Excerpt from The Floral World and Garden Guide, Vol. 7
Culture of Hoya. - The native climate of the Hoya indicates the necessity of warmth, and it is only in the stove or warm greenhouse that it can ever be bloomed satisfactorily. But it is important to state at the outset that what is known among gardeners as a "roasting" temperature, is not only not needful, but is positively injurious. In a house with caladiums, begonias, marantas, and crotons, the Hoya will be at home, and there it may have the coolest end, and should certainly be so placed as to enjoy plenty of sun. A rich soil is hurtful, nevertheless it is necessary to allow plenty of root room. The soil for Hoyas should consist of a rough mixture of poor peat, silky loam, and small pieces of broken brick or tile, and siftings of the size of walnuts from old mortar or plaster.
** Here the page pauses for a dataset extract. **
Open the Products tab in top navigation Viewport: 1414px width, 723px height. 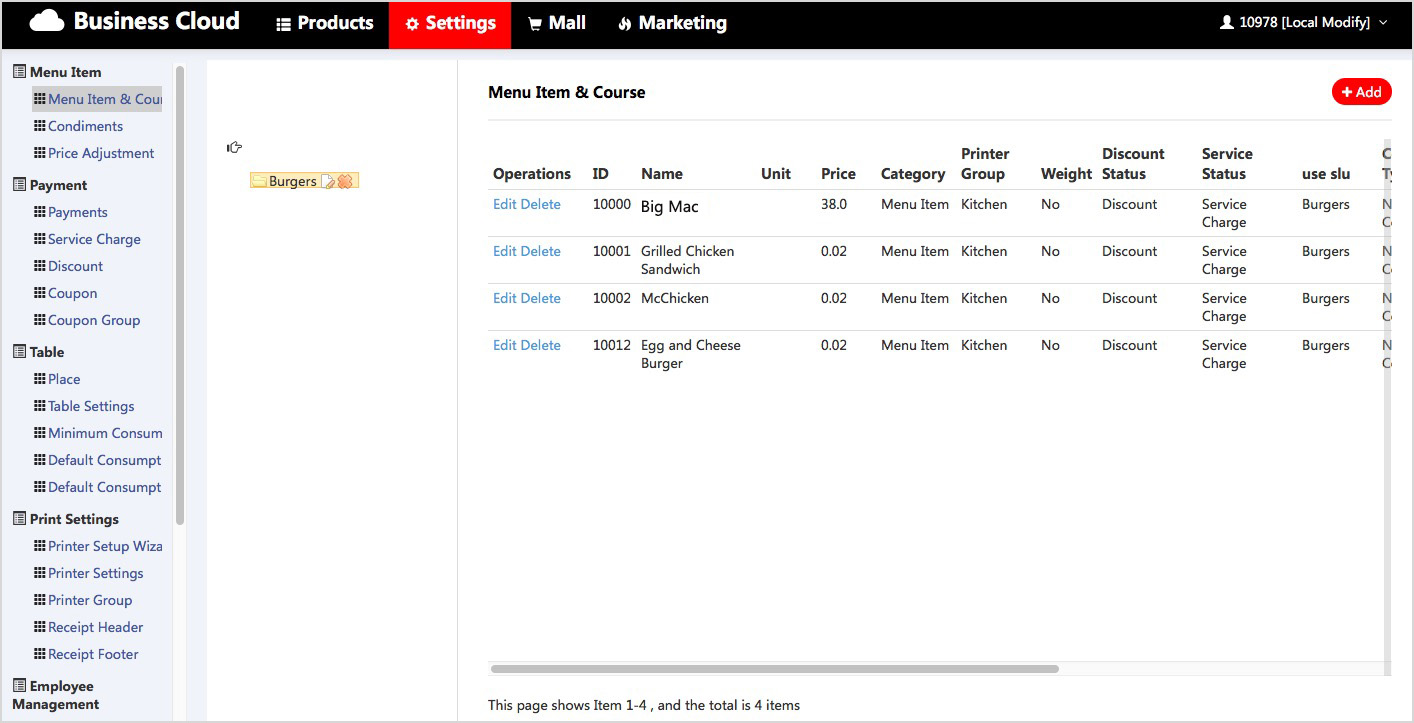point(324,23)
Exact proportions in composts are of far less consequence than usually represented; but to prevent mistakes by beginners it will be a good rule to use the ingredients in these proportions: - loam, 2; peat, 2; broken bricks. 1; lime rubbish, 1. This mixture ought when used to be sufficiently moist to render watering unnecessary for at least a week after potting. As peat is often dust dry in the potting shed, it will be well to moisten sufficient for the purpose at least a day before using it. But it must be borne in mind that this advice is not to be carried so far as the use of a wet compost, the object, being really to guard against excess of moisture, by using the sod in such a state that water may be withheld for some time after potting. The season for potting is early spring, and the plants should be repotted every season. In performing this operation, take care not to distress the plant, but proceed in the same manner as in repotting camellias, cytisuses, and other plants that make firm balls of roots; that is, turn the plant out carefully, and pick away as much of the old soil as can be removed without damaging the roots. If the same pot is used, let it be well scrubbed inside and outside, and prepare it for the plant with fresh drainage carefully arranged; over which lay some moss or fibre tern from peat. In filling in, make the new soil firm about the roots, and place a few rough supports about the plant to prevent any strain upon the roots in moving it away from the potting-bench, as it is well not to train in regularly until the plant has made a start.
To encourage this start, place the plant on a bottom-beat of 70°, give it no water for a week if the soil was reasonably moist when the plant was potted. At the end of a week, give a little water, and thenceforward increase the supplies, but cautiously, and when the plant has made a fair start, remove it from the bark bed or other source of bottom-beat, and train it for flowering.
The best plan to train a pot specimen is on a wire balloon, which is a very simple operation, the shoots being taken round and round regularly. A neat trellis may be extemporized, by inserting green sticks round the pot, over them draw a wire ring, and tie that to the sticks all round, and mid-way between the rim of the pot and the top of the sticks, and finally draw the sticks together at the top, and the them securely. The plant will soon cover the trellis, and then its blossoms are fully displayed.